PROBLEM DESCRIPTION:
What lines of the data below include the word "agent"? Report them by copying each.

(Stored items from a collection)
○ ○ ○ ○ ○ ○ ○

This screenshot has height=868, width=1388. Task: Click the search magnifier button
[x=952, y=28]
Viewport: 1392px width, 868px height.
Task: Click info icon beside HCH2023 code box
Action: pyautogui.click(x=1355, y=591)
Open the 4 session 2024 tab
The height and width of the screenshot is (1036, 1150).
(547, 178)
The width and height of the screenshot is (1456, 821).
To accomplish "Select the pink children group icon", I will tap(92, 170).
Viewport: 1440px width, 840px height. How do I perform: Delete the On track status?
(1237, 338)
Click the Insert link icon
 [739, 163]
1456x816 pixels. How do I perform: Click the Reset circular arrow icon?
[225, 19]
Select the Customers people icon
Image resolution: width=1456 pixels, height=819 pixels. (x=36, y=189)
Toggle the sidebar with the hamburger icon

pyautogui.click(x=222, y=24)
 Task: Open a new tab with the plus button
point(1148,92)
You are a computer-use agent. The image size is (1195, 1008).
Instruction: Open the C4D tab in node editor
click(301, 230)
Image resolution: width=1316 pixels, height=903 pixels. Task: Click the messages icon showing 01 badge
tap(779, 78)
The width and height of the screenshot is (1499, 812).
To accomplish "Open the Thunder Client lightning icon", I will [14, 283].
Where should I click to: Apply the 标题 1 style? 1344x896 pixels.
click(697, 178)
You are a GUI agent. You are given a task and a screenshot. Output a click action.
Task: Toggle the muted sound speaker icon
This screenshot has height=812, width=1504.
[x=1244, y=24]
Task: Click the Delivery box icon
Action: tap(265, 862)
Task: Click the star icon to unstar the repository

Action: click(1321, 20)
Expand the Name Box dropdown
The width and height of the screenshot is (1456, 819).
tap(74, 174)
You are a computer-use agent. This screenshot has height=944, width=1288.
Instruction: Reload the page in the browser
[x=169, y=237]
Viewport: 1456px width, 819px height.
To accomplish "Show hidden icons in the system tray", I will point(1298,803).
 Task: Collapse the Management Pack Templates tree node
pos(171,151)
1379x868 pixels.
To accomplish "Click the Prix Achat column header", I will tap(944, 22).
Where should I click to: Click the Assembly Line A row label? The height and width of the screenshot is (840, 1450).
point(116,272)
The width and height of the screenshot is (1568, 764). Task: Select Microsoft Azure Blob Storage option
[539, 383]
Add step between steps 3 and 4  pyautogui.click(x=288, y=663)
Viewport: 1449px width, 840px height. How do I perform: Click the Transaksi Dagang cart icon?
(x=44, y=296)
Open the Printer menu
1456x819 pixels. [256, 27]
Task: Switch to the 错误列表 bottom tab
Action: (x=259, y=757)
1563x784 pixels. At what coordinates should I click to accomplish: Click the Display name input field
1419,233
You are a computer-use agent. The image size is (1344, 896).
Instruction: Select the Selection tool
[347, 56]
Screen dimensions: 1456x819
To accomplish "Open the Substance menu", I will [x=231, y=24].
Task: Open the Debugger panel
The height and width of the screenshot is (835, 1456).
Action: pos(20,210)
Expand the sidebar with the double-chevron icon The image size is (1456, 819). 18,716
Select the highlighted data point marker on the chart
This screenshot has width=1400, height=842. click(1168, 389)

○ ○ ○ ○ ○ ○ ○

RESULT OF THIS TASK:
You are a computer-use agent. The image size is (1195, 1008).
You are a GUI agent. You are given a task and a screenshot. Output a click action.
You are a computer-use agent. This screenshot has height=944, width=1288.
You are a computer-use agent. The image size is (1344, 896).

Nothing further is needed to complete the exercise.